Ventitré arresti all’alba nel Napoletano in un’operazione antidroga della Polizia di Stato che colpisce il clan Russo, attivo nell’area di Nola.
I dettagli dell’operazione
Gli agenti hanno eseguito un’ordinanza di custodia cautelare in carcere su richiesta della Direzione distrettuale antimafia di Napoli. Gli indagati sono accusati, a vario titolo, di associazione finalizzata al traffico di stupefacenti, spaccio e detenzione illegale di armi, con l’aggravante del metodo mafioso. Le indagini, condotte dalla Sisco e dalla Squadra Mobile, hanno ricostruito l’attività di una rete organizzata e radicata sul territorio, ma con collegamenti anche fuori regione e all’estero.
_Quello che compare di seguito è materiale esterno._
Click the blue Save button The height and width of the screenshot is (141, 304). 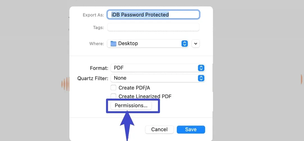[191, 130]
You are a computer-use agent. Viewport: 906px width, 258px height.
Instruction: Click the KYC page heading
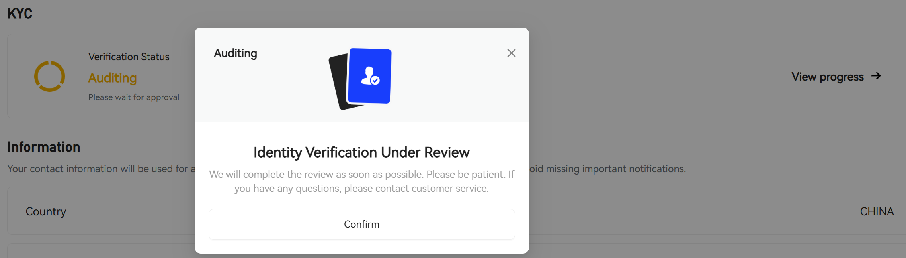point(20,14)
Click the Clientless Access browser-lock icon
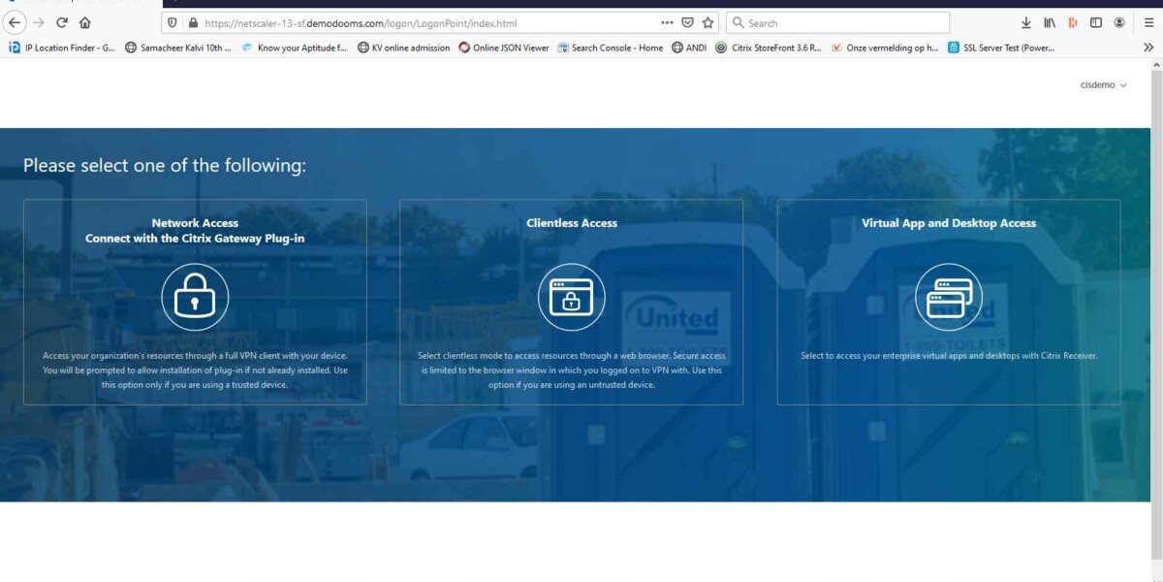The height and width of the screenshot is (582, 1163). (x=571, y=298)
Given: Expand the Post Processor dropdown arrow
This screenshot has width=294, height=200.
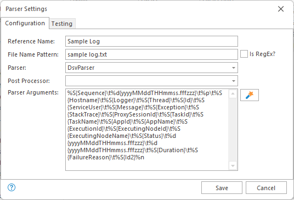Looking at the screenshot, I should coord(234,81).
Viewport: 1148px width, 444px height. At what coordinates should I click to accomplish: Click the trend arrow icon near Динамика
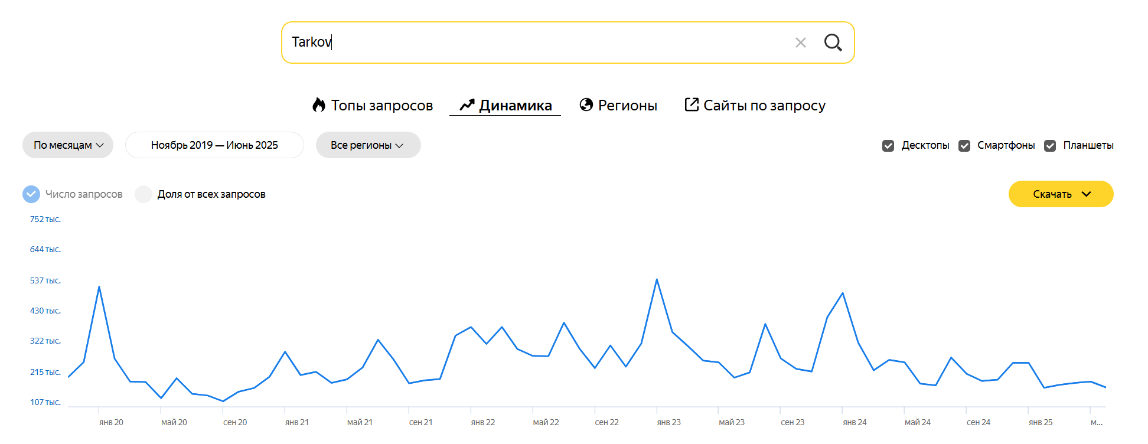pos(467,105)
In particolare, la droga – cocaina e hashish – veniva acquistata in Lombardia e in Spagna per poi essere distribuita nel Nolano.
Come avveniva lo spaccio
Lo spaccio avveniva in forma itinerante, una strategia studiata per eludere i controlli delle forze dell’ordine. I proventi, secondo gli investigatori, finivano nelle casse del clan, alimentando sia le attività illecite sia forme di sostegno economico agli affiliati e alle famiglie dei detenuti. L’operazione rappresenta un nuovo colpo alle organizzazioni criminali attive nell’area.